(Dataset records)

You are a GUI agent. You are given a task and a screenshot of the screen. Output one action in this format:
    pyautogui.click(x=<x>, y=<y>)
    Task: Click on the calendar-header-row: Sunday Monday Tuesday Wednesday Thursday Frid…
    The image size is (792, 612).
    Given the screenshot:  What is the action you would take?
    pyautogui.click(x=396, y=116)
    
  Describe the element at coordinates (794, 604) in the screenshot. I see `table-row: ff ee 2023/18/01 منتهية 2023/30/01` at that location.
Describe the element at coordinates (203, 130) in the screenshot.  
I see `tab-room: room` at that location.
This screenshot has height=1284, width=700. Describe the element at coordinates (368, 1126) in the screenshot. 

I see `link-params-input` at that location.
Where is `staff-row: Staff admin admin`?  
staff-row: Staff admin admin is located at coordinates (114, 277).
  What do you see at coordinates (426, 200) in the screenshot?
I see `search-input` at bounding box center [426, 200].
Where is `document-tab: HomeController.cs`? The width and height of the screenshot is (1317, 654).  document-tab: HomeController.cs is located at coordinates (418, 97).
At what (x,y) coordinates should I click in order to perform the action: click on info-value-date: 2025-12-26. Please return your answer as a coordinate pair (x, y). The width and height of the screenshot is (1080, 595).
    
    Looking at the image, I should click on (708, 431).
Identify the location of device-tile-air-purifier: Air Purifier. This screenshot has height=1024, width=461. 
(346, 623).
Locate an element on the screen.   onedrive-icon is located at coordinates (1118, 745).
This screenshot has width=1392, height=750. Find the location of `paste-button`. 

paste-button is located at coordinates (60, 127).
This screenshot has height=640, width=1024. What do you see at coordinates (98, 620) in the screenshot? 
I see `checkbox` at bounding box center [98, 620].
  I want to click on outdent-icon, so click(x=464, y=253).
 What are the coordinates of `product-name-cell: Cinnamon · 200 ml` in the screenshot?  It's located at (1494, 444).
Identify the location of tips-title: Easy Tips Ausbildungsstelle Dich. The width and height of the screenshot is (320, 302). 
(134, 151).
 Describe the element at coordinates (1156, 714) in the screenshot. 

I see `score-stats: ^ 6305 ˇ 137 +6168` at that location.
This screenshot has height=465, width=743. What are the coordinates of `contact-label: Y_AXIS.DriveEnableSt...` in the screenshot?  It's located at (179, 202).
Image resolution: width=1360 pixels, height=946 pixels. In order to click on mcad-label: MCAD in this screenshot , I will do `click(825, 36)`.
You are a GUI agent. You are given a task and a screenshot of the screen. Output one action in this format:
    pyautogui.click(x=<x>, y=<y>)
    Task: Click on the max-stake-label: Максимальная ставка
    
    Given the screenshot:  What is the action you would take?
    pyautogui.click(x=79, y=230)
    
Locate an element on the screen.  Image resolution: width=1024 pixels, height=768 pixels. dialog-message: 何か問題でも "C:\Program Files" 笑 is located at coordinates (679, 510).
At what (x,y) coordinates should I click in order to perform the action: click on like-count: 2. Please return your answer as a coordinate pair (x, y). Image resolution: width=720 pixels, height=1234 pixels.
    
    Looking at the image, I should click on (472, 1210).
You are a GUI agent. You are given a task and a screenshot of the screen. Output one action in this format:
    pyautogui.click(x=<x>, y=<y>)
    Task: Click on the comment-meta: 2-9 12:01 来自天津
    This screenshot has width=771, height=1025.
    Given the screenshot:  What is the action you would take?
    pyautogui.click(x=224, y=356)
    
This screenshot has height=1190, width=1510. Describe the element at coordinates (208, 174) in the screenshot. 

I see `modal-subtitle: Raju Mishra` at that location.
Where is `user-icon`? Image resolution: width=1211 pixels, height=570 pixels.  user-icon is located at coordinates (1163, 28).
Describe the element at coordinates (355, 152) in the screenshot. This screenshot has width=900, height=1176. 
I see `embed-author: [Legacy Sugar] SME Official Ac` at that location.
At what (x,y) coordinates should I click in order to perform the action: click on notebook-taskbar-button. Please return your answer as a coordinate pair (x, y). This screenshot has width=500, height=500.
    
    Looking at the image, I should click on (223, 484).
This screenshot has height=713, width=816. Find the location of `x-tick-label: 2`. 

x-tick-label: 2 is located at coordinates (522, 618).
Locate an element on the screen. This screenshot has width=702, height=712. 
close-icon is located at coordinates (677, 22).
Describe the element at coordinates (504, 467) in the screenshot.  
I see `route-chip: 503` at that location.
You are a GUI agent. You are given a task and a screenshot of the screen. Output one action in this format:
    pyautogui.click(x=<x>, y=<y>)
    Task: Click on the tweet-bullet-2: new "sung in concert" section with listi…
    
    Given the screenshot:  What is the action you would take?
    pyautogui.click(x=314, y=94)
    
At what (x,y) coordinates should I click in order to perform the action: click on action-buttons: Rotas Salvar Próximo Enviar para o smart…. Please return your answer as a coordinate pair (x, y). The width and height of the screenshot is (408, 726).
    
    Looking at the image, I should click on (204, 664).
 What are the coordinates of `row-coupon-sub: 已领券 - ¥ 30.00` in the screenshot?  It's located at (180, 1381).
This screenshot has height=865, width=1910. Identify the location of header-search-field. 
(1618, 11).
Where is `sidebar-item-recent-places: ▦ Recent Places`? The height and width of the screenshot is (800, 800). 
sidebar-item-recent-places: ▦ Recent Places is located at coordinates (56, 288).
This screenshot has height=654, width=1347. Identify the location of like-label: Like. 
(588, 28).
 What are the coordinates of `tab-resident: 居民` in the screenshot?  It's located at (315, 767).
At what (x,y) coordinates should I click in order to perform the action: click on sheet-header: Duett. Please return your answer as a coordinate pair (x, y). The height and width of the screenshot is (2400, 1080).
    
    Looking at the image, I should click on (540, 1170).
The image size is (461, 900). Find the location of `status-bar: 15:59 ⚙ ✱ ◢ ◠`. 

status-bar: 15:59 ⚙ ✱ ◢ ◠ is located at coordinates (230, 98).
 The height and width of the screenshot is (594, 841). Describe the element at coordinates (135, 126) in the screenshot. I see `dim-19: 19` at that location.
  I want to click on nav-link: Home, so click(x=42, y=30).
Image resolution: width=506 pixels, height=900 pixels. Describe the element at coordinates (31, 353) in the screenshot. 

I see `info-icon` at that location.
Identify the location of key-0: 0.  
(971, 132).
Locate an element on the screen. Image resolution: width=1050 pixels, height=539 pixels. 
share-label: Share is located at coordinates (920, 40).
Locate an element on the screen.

[Directions] Please copy the material above verbatim, from the line with "This screenshot has height=465, width=743." up to and including the line with "Looking at the image, I should click on (472, 1210).".

[Answer to this problem]
This screenshot has height=465, width=743. What are the coordinates of `contact-label: Y_AXIS.DriveEnableSt...` in the screenshot?  It's located at (179, 202).
Image resolution: width=1360 pixels, height=946 pixels. In order to click on mcad-label: MCAD in this screenshot , I will do `click(825, 36)`.
You are a GUI agent. You are given a task and a screenshot of the screen. Output one action in this format:
    pyautogui.click(x=<x>, y=<y>)
    Task: Click on the max-stake-label: Максимальная ставка
    
    Given the screenshot:  What is the action you would take?
    pyautogui.click(x=79, y=230)
    
Locate an element on the screen.  Image resolution: width=1024 pixels, height=768 pixels. dialog-message: 何か問題でも "C:\Program Files" 笑 is located at coordinates (679, 510).
At what (x,y) coordinates should I click in order to perform the action: click on like-count: 2. Please return your answer as a coordinate pair (x, y). Image resolution: width=720 pixels, height=1234 pixels.
    
    Looking at the image, I should click on (472, 1210).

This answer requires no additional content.